[ZODB-Dev] B-tree enhancement : interval search.

Thu Sep 4 18:55:38 EDT 2003

On Thu, Sep 04, 2003 at 03:48:58PM +0400, Vladimir Voznesensky wrote:
> Imagine, that we have a B-tree of N-letters words sorted in alphabetical 
> order.
> Let's we need to find all the strings satisfying a specific template 
> consisting of letters and "?" wildcards.
> For example, a?b or ?c?.
> The traditional approach for a?b is to find the first a?? word and 
> iterate sequentially while first letter is a.
> The traditional approach for ?c? is to iterate over all of words (or 
> call [a-z]c searching for every letter in the alphabet).
> Is it optimal? No.
> In many cases we can eliminate some pages and some parts of pages, for 
> example, [abc,aca] interval needs not to be checked for a?b. We can use 
> real distribution of words in specific B-tree to accelerate searching.

This is an awesome feature; we could *really* use this in IndexedCatalog
to speed up string queries, which is one of the top requests we get from
our users.

> I'm a new fellow in Zope.

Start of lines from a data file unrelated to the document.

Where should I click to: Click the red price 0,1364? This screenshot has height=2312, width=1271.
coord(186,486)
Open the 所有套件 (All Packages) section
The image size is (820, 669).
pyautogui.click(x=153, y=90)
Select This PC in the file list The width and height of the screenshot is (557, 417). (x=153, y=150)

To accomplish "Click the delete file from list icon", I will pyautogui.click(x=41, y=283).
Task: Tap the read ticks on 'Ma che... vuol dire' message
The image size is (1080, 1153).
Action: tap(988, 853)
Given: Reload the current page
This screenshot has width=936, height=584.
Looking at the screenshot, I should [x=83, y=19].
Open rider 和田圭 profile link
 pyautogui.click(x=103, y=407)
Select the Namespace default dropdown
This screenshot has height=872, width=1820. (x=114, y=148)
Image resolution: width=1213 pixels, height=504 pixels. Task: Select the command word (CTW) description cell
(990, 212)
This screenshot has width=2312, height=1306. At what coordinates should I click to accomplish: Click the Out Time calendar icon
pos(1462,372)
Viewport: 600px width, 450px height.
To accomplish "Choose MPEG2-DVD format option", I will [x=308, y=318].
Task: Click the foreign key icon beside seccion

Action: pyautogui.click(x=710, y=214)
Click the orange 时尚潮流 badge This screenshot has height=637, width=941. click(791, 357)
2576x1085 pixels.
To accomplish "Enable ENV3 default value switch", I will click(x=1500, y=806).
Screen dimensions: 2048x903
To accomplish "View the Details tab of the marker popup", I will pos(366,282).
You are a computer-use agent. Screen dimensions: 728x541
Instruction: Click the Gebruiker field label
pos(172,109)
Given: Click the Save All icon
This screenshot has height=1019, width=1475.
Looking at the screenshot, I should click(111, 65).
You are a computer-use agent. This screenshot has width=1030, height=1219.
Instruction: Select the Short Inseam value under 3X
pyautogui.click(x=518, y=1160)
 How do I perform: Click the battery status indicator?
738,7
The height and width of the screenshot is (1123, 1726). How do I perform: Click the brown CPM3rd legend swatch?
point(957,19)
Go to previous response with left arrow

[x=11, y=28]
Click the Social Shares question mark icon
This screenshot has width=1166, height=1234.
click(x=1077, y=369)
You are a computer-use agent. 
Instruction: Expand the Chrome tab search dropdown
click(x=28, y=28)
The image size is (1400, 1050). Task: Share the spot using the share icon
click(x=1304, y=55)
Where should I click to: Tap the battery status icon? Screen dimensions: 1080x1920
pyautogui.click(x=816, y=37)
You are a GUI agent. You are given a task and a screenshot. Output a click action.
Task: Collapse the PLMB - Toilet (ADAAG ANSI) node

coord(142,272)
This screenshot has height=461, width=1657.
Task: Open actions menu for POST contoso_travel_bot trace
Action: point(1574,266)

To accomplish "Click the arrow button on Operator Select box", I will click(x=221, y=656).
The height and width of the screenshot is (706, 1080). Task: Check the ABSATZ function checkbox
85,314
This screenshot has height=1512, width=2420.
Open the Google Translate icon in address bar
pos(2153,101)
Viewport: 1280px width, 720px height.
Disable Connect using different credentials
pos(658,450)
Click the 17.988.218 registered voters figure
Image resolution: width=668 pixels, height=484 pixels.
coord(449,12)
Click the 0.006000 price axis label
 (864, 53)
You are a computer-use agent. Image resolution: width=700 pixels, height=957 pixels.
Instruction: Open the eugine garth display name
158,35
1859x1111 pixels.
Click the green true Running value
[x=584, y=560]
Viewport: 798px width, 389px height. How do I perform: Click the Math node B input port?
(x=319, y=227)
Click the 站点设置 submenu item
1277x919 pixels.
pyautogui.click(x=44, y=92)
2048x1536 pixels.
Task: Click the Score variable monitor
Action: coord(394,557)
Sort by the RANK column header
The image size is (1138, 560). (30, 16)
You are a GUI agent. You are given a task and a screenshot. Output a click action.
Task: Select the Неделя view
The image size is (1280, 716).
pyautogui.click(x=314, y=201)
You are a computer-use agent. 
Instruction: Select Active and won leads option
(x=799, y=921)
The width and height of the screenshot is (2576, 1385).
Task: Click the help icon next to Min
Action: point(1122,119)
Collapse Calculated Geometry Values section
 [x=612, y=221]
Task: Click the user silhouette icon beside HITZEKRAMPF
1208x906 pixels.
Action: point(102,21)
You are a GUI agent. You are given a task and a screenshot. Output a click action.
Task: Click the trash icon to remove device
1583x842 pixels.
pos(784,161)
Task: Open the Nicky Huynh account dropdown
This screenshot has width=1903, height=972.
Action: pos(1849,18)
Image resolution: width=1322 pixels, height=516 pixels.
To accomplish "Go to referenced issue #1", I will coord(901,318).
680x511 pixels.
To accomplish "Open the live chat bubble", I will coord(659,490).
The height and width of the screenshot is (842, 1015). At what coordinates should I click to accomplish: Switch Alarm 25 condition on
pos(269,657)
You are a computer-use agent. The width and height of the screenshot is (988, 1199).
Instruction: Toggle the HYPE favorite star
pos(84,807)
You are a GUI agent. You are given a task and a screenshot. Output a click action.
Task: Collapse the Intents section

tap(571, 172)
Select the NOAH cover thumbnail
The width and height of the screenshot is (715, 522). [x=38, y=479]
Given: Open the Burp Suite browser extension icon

I'm ready to realize such an extention by 
> myself, but I do not understand, how to organize my interaction with  
> Zope folks: how to make feature requests, how to propagate my code, etc.
> As for Berkeley DB, SleepyCat Software disagreed to add my feature to 
> their source tree, because their customers are not interested in such 
> extention.

The main problem you'll have with the ZODB team is that everybody's
always so damned busy <wink>. I found the best way to work with them is
to persist -- if you don't get an answer, wait a bit, and repost. While
coding, follow the standards of the code around you -- you'll see there
are about 4000 lines of C code (and about 2000 of python) in the BTrees
package that should provide a good guide for whatever new implementation
you start.

You might want to post a short proposal indicating some basic choices
-- class names, file names, module organization -- to get a feel for
what sort of conventions people prefer, and the level of acceptance your
feature garners.

Having said all that, if you *do* have a hard time getting code
integrated, I don't imagine it would be hard to write an add-on for the
BTrees package in the ZODB distribution and ship it separately.

> My algorythm accelerates searching in many cases from times to 
> magnitudes (depending on template and data variations) comparing to 
> traditional approach of standard Berkeley DB API. I'd like to have and 
> use the same thing in ZODB.

Question: does the template necessarily have a fixed number of
characters, or is something like the * wildcard supported too?

Take care,
--
Christian Reis, Senior Engineer, Async Open Source, Brazil.
http://async.com.br/~kiko/ | [+55 16] 261 2331 | NMFL